The nerdy tinkerers stay the same and AI empowers them even more. Are they rare? Yes. But this shifts the topic from
science/engineering to economics/sociology. Granted, that was the topic of the original submission but for me that’s the less interesting part.
Remembering some PRs from before... It was always about how much attention to detail/quality the particular junior dev pays. Often times it’s not much at all which might be harder to notice now.
it seems pretty obvious to me that you grow as a programmer more from "sit down and write code to do a thing" than you do from "sit down, watch an LLM shit out code and give it a pretty cursory review"
I disagree. LLM assisted coding is yet another level of abstraction. It’s the same thing as an assembly programmer saying that OOP programmers don’t learn from OOP coding.
Today’s juniors still learn the same core skill, the abstract thinking and formalization of a problem is still there. It’s just done on a higher level of abstraction and in an explicitly formulated natural language instead of a formal one for the first time ever. They’re not even leaving out the formal one completely because they need to integrate and fine tune the code for it to work as needed.
Does it introduce new problems? Sure. Does it mean that today’s juniors will be less capable compared to today’s seniors once they have the same amount of experience? I really doubt it.
I'm not making any pronouncement about if LLM are good things or not for juniors but your OOP analogy doesn't track.
One can be confident that they wrote correct Java code without knowing what the JVM machine code output is. But you can't know if the code outputted by an LLM is correct without understanding the code itself.
> One can be confident that they wrote correct Java code without knowing what the JVM machine code output is
I'm sure there're some pretty major bugs in production code because someone used some Java functionality intuitively without understanding it fully and in some edge case it behaves differently than anticipated.

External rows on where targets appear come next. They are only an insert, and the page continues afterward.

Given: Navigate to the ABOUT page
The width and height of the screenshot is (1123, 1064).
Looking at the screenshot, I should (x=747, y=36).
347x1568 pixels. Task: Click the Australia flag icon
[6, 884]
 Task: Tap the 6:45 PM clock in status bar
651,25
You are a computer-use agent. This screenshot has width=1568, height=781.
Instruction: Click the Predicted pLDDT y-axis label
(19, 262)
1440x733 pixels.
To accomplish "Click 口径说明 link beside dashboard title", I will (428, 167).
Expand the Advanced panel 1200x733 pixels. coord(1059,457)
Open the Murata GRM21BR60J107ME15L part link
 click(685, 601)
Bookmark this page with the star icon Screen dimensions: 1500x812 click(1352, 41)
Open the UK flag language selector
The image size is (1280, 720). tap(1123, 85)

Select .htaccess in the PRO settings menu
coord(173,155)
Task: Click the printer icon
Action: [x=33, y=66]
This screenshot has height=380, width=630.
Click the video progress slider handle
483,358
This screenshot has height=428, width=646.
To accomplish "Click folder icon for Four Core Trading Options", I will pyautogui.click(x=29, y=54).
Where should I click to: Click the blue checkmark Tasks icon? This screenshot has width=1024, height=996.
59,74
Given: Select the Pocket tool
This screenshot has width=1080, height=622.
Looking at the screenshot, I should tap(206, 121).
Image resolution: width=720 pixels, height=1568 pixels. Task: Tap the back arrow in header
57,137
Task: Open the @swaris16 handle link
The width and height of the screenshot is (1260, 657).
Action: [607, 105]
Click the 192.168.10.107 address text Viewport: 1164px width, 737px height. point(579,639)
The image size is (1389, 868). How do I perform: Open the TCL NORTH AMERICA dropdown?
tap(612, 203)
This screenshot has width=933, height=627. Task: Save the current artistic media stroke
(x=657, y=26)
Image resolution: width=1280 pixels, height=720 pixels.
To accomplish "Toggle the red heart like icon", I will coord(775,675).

Of course this issue is much more prominent in LLM assisted coding but we're back to square one. The higher the level of abstraction provided by the tool, the more room for mistakes it leaves but the higher the productivity is. It's easier to avoid bugs of this type when using assembly vs when using Java.
Idk if I learned more from actually typing code or debugging and looking at the output/logs, sometimes even running code in my mind to figure out the problems. Maybe it's just "cursory".